Loot Drop
- Type: Private
- Industry: Interactive entertainment
- Founded: 2010
- Founder: John Romero Brenda Romero
- Defunct: 2015
- Successor: Romero Games
- Headquarters: San Mateo, California

= Loot Drop =

Social video game studio

Loot Drop was a social video game studio that was started in San Mateo, California. It was created by John Romero and Brenda Romero with veteran game designer Tom Hall heading up his own game. Its tagline was "Believe in fun".

== Formation ==
After creating the social game Ravenwood Fair, John and Brenda Romero left Lolapps to co-found Loot Drop and begin making social games. Due to the success of Ravenwood Fair, several companies were interested in signing a game development and publishing deal with them. RockYou was the first publisher to get to contract. The game that John Romero was developing was titled Cloudforest Expedition. Four months into development, RockYou signed a second development deal with Loot Drop.

The studio got funding for Cloudforest Expedition from social game publisher RockYou in 2011. Within a year, Loot Drop had four titles in development with multiple social game publishers.

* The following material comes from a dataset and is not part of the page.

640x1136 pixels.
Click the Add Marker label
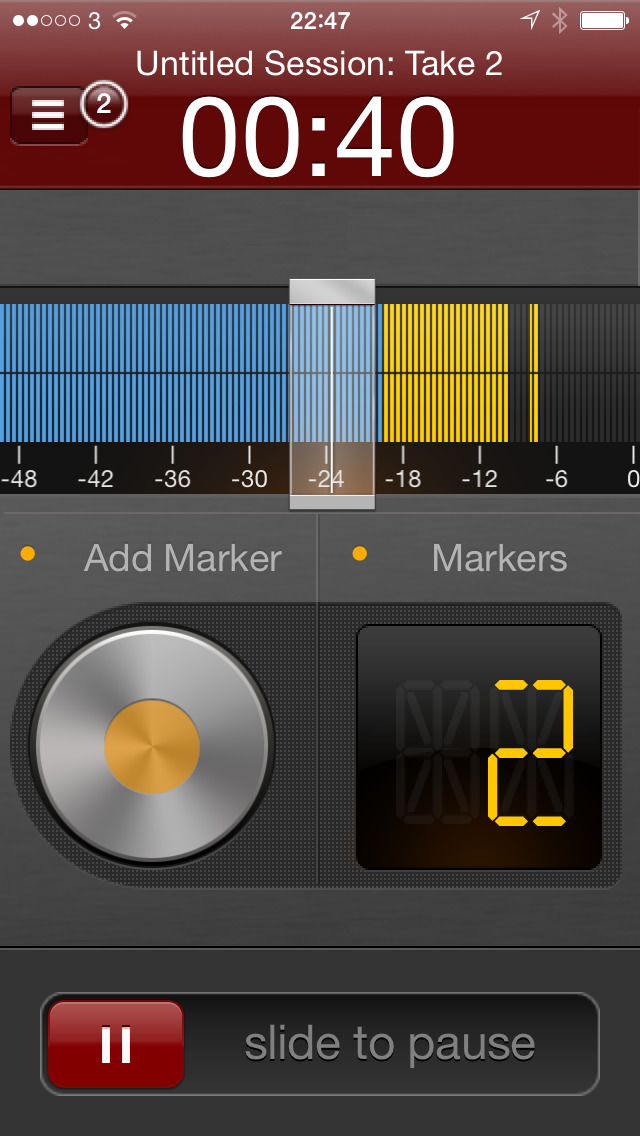point(183,558)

Romero stated that he wanted to focus on game design rather than monetizing players. The studio was stated to have four teams that would grow to 10 or 11 employees each.

== Studio closing ==
The studio encountered financial trouble in 2012, with the game Tom Clancy's Ghost Recon: Commander being cancelled only five months after launch. This resulted in that development team being laid off. They failed to fund a Kickstarter campaign for an "Old-School RPG". Loot Drop continued developing games until the end of 2015. In its existence, it had developed games for RockYou, Electronic Arts, Ubisoft, Mogol, and Zynga.